Sayfa Metni
———

Günce

Günce
SAVAŞA KARŞI OL!

13 Haziran 2007 Çarşamba

ÖSS DE PİKNİK YAPMAYIN !

Ben çocukken piknik yapmaya gideceğimiz pazar günleri için cumartesi gecesinden hazırlık yapılırdı. Annem yiyecekleri , babam içecekleri , ben top ve uçurtmayı hazırlardım .

Eh sizde 17. Haziran . 2007 Pazar bir nevi piknik yapacaksınız . Akşamdan anneniz sınav esnasındaki yiyecek içeceklerinizi hazırlar, babanız sizin siz olduğunuzu kanıtlayan belgelerinizi ve sabah herhangi bir aksilik olmasın diye annenizden laf işitmemek için yol haritaları çıkarır ve sizde kalem , silgi ,uç ıvır zıvır olayına girersiniz. Şimdi şamata bir yana önemli bir nokta var arkadaşlar üzerine iki kelam etmeden geçemeyeceğim .

———

Veri Bölümü

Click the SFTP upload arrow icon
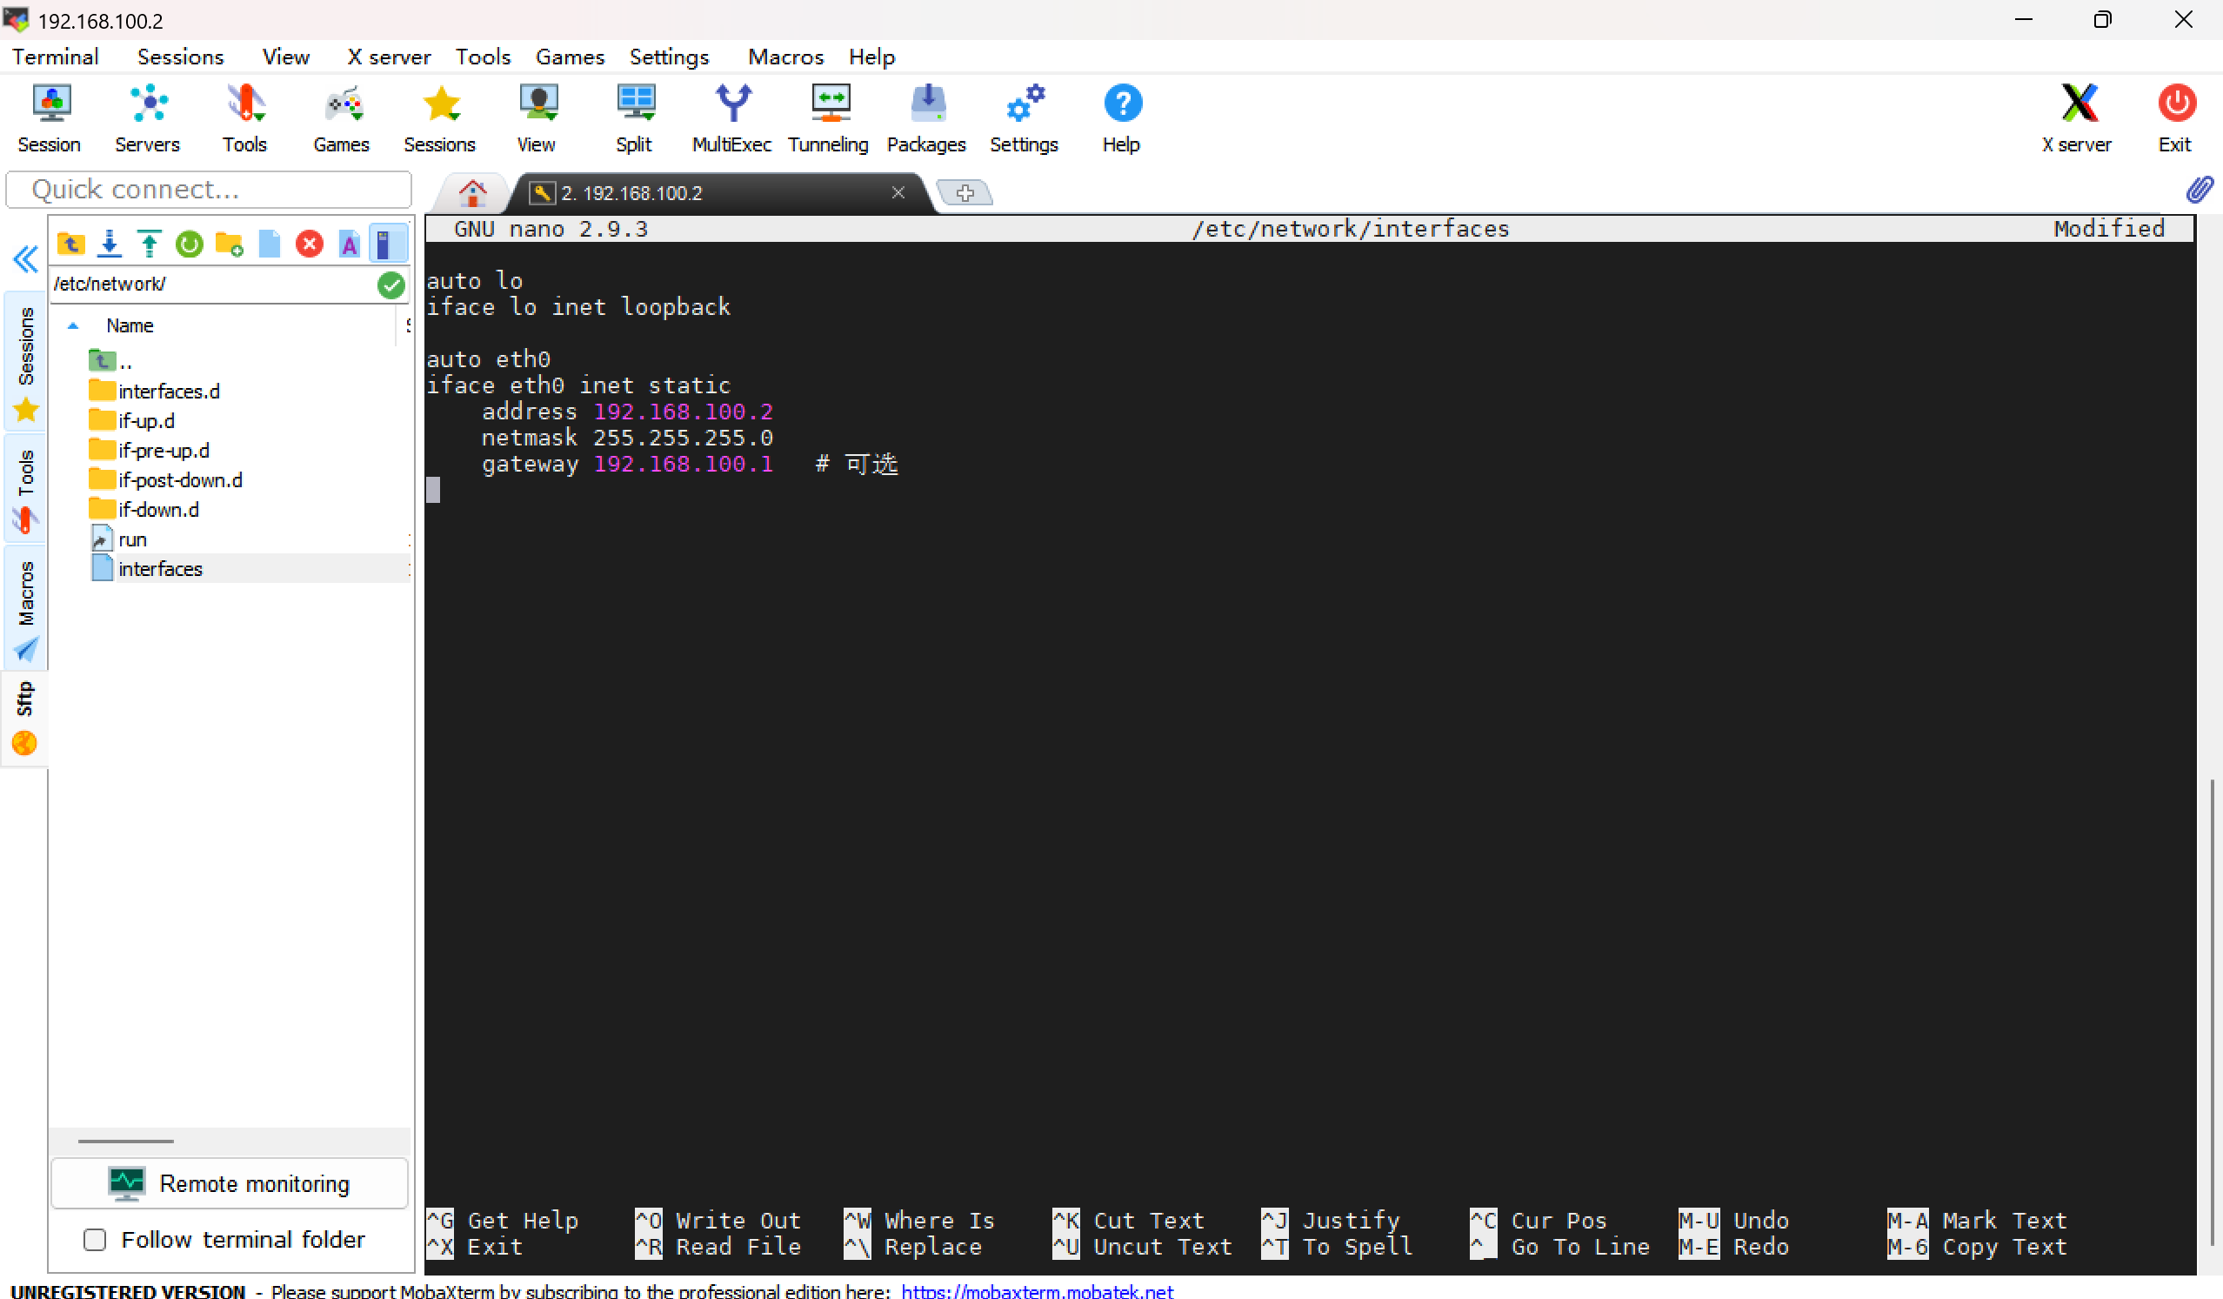Screen dimensions: 2223x1299 [x=149, y=244]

———

Yapılacak İşlemler
[1] Sayfa metnine göre, yazar çocukken pikniğe gidilecek pazar günleri için neleri hazırlardı?
[2] Sayfa metnindeki "ÖSS DE PİKNİK" ifadesinden "uçurtmayı hazırlardım ." ifadesine kadar olan bölümü olduğu gibi alıntılayınız.

Görev Yanıtları
[1] Top ve uçurtmayı hazırlardı.

[2]
ÖSS DE PİKNİK YAPMAYIN !

Ben çocukken piknik yapmaya gideceğimiz pazar günleri için cumartesi gecesinden hazırlık yapılırdı. Annem yiyecekleri , babam içecekleri , ben top ve uçurtmayı hazırlardım .